I have two clusters clusterA and ClusterB. I have recently built ClusterB and moving all the data from clusterA to clusterB. Before moving the data I have taken the snapshot on cluster A. During the interval of transferring the data, as the cluster A is still in active state the data got changed. Now I want to move only changed data from cluster A to cluster B. can someone provide me syntax with simple example like how can I get difference and move the changed data.
Thanks in advance.
@SBandaru - Below is an excellent article on HCC explaining distcp with Snapshots:
From the article:
hdfs dfsadmin -allowSnapshot <path>
hdfs dfsadmin -allowSnapshot /data/a
hdfs dfs -createSnapshot /data/a s1
hadoop distcp /data/a/.snapshot/s1 /data/a_target
hdfs dfsadmin -allowSnapshot /data/a_target
hdfs dfs -createSnapshot /data/a_target s1
hdfs dfs -createSnapshot /data/a s2
hdfs snapshotDiff /data/a s1 s2
hadoop distcp -diff s1 s2 -update /data/a /data/a_target
hdfs dfs -createSnapshot /data/a_target s2
That's it. You've completed the cycle. Rinse and repeat.

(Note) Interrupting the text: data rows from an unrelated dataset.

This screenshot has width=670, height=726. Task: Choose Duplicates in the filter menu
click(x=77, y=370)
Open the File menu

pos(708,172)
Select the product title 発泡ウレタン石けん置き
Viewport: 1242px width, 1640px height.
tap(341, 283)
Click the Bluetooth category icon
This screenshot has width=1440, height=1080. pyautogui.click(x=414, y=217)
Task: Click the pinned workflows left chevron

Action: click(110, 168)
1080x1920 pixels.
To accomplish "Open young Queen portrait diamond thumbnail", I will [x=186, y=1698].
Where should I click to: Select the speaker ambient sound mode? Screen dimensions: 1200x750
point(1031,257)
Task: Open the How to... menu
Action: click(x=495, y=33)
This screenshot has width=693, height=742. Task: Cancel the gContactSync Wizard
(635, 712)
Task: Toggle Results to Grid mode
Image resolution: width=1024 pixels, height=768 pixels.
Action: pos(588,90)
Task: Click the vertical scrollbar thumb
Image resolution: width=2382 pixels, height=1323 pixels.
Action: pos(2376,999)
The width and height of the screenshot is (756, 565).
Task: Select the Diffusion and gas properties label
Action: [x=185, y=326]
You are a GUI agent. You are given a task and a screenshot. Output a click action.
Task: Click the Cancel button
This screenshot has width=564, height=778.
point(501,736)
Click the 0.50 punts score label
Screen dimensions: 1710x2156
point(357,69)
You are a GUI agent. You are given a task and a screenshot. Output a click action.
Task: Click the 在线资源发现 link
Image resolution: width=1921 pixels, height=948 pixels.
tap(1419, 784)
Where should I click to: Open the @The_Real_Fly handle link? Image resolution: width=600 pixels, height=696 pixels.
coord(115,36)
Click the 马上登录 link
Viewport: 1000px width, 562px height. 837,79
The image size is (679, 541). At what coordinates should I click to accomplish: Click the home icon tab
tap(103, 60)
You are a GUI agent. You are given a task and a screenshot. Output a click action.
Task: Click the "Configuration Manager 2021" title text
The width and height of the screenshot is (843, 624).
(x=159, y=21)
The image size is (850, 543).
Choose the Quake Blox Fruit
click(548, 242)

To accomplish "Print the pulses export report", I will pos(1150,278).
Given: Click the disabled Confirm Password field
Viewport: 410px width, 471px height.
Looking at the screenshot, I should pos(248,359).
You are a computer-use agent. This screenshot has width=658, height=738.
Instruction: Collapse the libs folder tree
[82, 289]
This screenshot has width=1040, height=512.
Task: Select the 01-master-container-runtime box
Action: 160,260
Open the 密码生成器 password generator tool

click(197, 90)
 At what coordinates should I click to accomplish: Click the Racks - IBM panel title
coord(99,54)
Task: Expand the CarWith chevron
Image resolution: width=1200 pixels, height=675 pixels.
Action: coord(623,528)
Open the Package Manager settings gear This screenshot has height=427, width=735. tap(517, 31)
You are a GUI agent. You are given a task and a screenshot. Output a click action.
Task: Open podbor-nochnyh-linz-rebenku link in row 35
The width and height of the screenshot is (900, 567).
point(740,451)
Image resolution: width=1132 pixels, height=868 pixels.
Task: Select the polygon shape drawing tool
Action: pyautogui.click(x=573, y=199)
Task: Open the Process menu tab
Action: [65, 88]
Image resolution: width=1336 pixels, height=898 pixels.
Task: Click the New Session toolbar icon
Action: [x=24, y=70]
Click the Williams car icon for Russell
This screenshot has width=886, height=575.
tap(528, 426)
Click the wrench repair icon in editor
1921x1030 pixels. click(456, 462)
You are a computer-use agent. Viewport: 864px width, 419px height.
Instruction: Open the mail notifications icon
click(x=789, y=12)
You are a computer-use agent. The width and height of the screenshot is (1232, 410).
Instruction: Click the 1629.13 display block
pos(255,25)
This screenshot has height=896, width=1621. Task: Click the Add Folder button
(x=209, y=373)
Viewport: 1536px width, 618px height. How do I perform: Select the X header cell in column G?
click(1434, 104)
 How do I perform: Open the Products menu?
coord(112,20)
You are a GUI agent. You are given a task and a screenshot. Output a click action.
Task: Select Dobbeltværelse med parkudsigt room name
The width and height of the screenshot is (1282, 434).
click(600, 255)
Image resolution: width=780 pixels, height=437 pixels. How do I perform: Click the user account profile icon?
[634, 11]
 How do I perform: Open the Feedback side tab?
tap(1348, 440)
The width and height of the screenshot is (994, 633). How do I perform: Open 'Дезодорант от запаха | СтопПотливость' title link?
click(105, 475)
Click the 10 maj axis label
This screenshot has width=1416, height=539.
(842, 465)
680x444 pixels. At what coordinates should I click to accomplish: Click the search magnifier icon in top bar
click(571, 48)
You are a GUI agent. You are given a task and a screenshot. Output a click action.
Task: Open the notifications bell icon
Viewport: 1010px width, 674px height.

Guys there is challenge I am facing .. when I am running the snapshotdiff from a remote cluster it is failing with snapshot not found error even though it is available .. do we have any solution for this .. we built a DR cluster and running distcp from DR to utilize the DR resources instead of overloading the PROD .. any solution how this can be achived..